INSTRUCTION 1
From the Open edX configuration proposal, copy everything from "Review Period" down to "executed is the responsibility of each operator." word for word.

READING PASSAGE
* START *

OEP-45: Configuring and Operating Open edX

OEP

OEP-0045

Title

Configuring and Operating Open edX

Last Modified

2020-04-06

Authors

Bill DeRusha <bill@edx.org>

Arbiter

Felipe Montoya <felipe.montoya@edunext.co>

Status

Provisional

Type

Architecture

Created

2020-04-06

Review Period

2020-04-17 - 2020-05-04

Abstract

Wherever possible, the edX organization will provide and manage Docker images as the medium for packaging operating dependencies of an Open edX independently deployable application (IDA) rather than providing Ansible playbooks.

The configuration for running IDAs in different environments will be done through a config file per unique [application, environment] combination. How those files are generated and managed is the responsibility of each operator.

All standard operations for running and managing any Open edX IDA will be documented. How those procedures are executed is the responsibility of each operator.

Wherever possible, operating concerns will live within the codebase they are concerned with. Thus it should be expected that all IDAs will provide the following:

  • A Dockerfile from which the container image can be built.

  • Documented settings files distinguishing required values without defaults (like secrets) from other settings which will defaults reasonable for most production installations.

  • An operations manual documenting standard operations required to run and maintain the IDA.

  • A changelog to document differences in settings, operating concerns, and application functionality from release to release.

As code is moved to this new paradigm it is important to note that we strive to maintain or improve upon the state of operations without sacrificing features or visibility. If operations code is removed from one place it must either have a home in some other public place better aligned with this OEP (EG package installation in Dockerfiles) or no longer be needed at all in this model (EG conditional ansible commands for installing packages on particular operating systems).

Context

Back when edx-platform was the only code running, the Ansible playbooks in the configuration repo were manageable, though still not necessarily easy to understand. As edX has invested in microservices, the configuration repo has grown to support the configuration of all of them. As patterns emerged shared concerns were pulled out into unversioned shared roles making it hard to change without impacting all apps or wiring configurable toggles throughout much of the shared space.

The end result is that the configuration repo has grown into a sprawling codebase that attempts to be everything for everyone trying to configure servers to run Open edX installations. There are a wide variety of roles, plays, and utility scripts with branching paths within each to support being executed against different base operating systems and many various configurable operational needs. None of this is helped by the fact that edX.org operates at a scale that most installations do not. With a mix of edX.org specific code, branching paths that are not regularly tested, and the high amount of required understanding around how all the pieces interact to change any of it, this approach to operating is a clear source of friction for developing and running the platform. Nothing proves this point more than the fact that the edx-platform README now explicitly warns users to leave it to the professionals.

* END *

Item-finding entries
* START *

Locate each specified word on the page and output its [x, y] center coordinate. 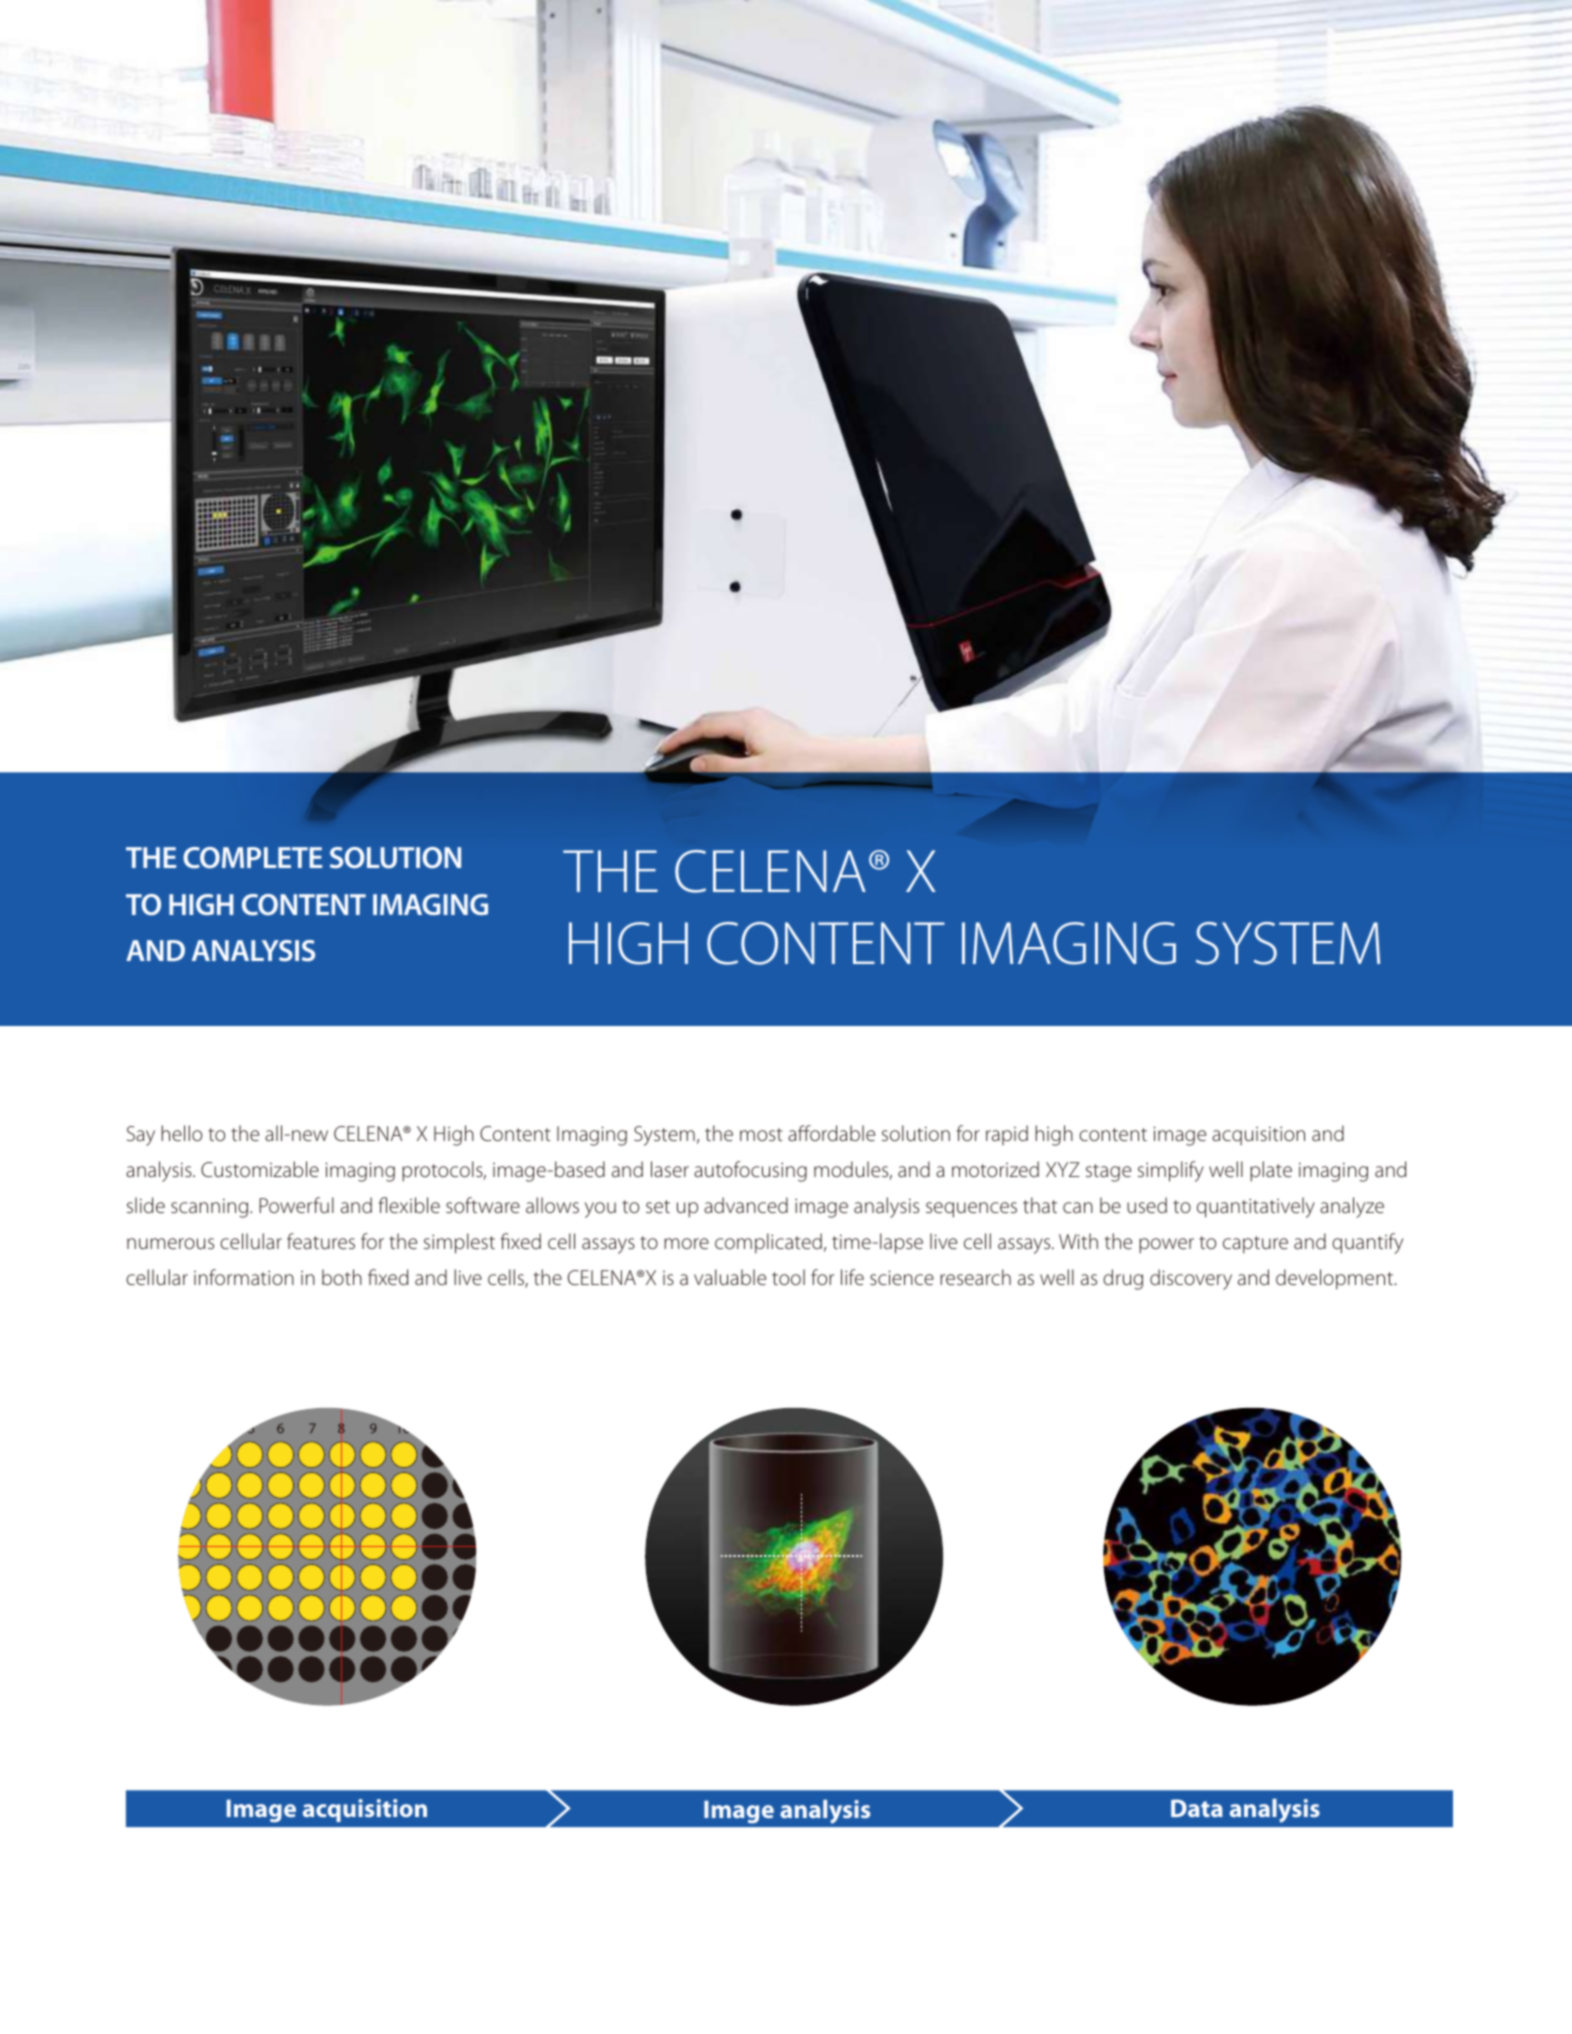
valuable [730, 1277]
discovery [1191, 1279]
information [244, 1277]
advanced [746, 1205]
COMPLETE [252, 858]
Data [1197, 1808]
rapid [1007, 1135]
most [761, 1134]
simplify [1171, 1171]
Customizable [260, 1169]
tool [788, 1277]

* END *

INSTRUCTION 2
Write out the entries from the line containing "COMPLETE [252, 858]" down to the final line of the entries as a numbered list, leaving out any blank lines.

WORKED SOLUTION 1
Review Period

2020-04-17 - 2020-05-04

Abstract

Wherever possible, the edX organization will provide and manage Docker images as the medium for packaging operating dependencies of an Open edX independently deployable application (IDA) rather than providing Ansible playbooks.

The configuration for running IDAs in different environments will be done through a config file per unique [application, environment] combination. How those files are generated and managed is the responsibility of each operator.

All standard operations for running and managing any Open edX IDA will be documented. How those procedures are executed is the responsibility of each operator.

WORKED SOLUTION 2
1. COMPLETE [252, 858]
2. Data [1197, 1808]
3. rapid [1007, 1135]
4. most [761, 1134]
5. simplify [1171, 1171]
6. Customizable [260, 1169]
7. tool [788, 1277]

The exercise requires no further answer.